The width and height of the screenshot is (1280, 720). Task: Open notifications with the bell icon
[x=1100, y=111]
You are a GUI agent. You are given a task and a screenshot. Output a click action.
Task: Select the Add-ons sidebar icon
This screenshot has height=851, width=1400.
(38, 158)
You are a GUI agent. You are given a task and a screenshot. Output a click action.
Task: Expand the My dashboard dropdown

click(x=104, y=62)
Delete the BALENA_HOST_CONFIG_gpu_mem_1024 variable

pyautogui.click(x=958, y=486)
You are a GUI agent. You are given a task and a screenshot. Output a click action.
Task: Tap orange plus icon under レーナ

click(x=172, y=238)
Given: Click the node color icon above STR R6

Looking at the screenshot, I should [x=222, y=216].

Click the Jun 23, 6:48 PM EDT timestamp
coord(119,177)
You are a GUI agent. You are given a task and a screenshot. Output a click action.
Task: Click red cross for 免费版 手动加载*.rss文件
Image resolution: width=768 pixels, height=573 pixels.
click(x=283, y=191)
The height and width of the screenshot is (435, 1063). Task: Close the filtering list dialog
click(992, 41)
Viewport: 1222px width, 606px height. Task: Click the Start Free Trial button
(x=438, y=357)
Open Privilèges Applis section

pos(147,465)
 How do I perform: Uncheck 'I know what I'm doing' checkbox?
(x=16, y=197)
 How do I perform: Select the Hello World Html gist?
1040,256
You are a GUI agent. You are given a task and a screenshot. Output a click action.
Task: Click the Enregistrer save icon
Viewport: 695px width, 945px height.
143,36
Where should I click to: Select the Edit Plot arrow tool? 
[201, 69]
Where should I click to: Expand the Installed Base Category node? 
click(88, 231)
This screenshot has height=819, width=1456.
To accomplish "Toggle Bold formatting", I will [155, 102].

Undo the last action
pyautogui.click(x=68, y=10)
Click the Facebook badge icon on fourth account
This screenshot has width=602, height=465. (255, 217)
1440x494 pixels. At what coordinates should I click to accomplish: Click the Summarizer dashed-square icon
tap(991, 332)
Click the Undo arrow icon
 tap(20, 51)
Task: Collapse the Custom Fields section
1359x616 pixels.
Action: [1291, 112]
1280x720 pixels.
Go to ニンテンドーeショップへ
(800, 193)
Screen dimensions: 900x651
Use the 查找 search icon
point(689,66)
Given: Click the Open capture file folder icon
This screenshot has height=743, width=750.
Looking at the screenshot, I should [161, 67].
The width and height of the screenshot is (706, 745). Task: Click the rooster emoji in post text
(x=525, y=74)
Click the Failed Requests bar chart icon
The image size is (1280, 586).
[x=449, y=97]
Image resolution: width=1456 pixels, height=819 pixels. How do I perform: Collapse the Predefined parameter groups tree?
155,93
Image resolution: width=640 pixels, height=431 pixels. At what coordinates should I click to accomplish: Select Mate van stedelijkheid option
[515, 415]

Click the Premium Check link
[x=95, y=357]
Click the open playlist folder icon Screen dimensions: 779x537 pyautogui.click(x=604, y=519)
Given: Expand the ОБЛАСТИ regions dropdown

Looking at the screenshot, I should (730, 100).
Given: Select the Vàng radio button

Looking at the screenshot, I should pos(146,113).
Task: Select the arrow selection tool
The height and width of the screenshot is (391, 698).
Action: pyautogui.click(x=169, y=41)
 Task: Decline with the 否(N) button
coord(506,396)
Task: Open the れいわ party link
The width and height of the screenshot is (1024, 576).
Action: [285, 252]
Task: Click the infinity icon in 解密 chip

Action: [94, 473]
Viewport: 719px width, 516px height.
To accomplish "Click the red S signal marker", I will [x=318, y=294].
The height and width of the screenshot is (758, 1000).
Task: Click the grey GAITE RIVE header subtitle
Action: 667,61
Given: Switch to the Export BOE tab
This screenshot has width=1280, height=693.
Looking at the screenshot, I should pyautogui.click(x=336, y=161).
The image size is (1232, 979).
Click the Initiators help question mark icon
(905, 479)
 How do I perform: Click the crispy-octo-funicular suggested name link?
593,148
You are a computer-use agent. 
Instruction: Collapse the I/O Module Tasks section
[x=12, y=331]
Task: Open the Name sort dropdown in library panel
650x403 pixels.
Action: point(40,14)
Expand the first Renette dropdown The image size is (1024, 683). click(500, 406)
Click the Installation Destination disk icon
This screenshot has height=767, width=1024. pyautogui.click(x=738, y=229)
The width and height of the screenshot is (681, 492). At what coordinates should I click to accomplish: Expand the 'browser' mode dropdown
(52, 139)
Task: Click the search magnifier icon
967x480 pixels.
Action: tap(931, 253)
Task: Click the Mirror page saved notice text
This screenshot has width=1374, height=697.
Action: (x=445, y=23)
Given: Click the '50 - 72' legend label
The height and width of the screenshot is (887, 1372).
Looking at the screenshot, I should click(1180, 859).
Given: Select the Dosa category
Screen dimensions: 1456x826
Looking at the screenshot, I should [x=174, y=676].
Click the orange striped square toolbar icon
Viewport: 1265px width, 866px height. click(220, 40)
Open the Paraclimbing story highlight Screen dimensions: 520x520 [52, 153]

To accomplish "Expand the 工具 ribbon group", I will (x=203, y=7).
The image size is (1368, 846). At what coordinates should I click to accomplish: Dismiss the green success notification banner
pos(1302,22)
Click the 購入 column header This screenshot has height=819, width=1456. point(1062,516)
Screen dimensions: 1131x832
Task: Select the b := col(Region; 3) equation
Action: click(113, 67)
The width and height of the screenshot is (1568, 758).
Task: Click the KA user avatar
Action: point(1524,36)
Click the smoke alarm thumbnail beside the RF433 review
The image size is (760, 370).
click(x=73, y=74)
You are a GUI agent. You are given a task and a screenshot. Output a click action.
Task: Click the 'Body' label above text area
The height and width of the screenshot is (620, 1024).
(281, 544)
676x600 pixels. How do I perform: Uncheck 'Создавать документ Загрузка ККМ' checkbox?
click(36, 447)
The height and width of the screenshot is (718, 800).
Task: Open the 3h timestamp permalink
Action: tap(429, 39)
---*---
Rewrite the items as a numbered list, covering the stretch from the start of the items through the line that contains "tap(991, 332)". Leave out the blank lines.

■ Complete output
1. The width and height of the screenshot is (1280, 720). Task: Open notifications with the bell icon
2. [x=1100, y=111]
3. You are a GUI agent. You are given a task and a screenshot. Output a click action.
4. Task: Select the Add-ons sidebar icon
5. This screenshot has height=851, width=1400.
6. (38, 158)
7. You are a GUI agent. You are given a task and a screenshot. Output a click action.
8. Task: Expand the My dashboard dropdown
9. click(x=104, y=62)
10. Delete the BALENA_HOST_CONFIG_gpu_mem_1024 variable
11. pyautogui.click(x=958, y=486)
12. You are a GUI agent. You are given a task and a screenshot. Output a click action.
13. Task: Tap orange plus icon under レーナ
14. click(x=172, y=238)
15. Given: Click the node color icon above STR R6
16. Looking at the screenshot, I should [x=222, y=216].
17. Click the Jun 23, 6:48 PM EDT timestamp
18. coord(119,177)
19. You are a GUI agent. You are given a task and a screenshot. Output a click action.
20. Task: Click red cross for 免费版 手动加载*.rss文件
21. Image resolution: width=768 pixels, height=573 pixels.
22. click(x=283, y=191)
23. The height and width of the screenshot is (435, 1063). Task: Close the filtering list dialog
24. click(992, 41)
25. Viewport: 1222px width, 606px height. Task: Click the Start Free Trial button
26. (x=438, y=357)
27. Open Privilèges Applis section
28. pos(147,465)
29.  How do I perform: Uncheck 'I know what I'm doing' checkbox?
30. (x=16, y=197)
31.  How do I perform: Select the Hello World Html gist?
32. 1040,256
33. You are a GUI agent. You are given a task and a screenshot. Output a click action.
34. Task: Click the Enregistrer save icon
35. Viewport: 695px width, 945px height.
36. 143,36
37. Where should I click to: Select the Edit Plot arrow tool? 
38. [201, 69]
39. Where should I click to: Expand the Installed Base Category node? 
40. click(88, 231)
41. This screenshot has height=819, width=1456.
42. To accomplish "Toggle Bold formatting", I will [155, 102].
43. Undo the last action
44. pyautogui.click(x=68, y=10)
45. Click the Facebook badge icon on fourth account
46. This screenshot has width=602, height=465. (255, 217)
47. 1440x494 pixels. At what coordinates should I click to accomplish: Click the Summarizer dashed-square icon
48. tap(991, 332)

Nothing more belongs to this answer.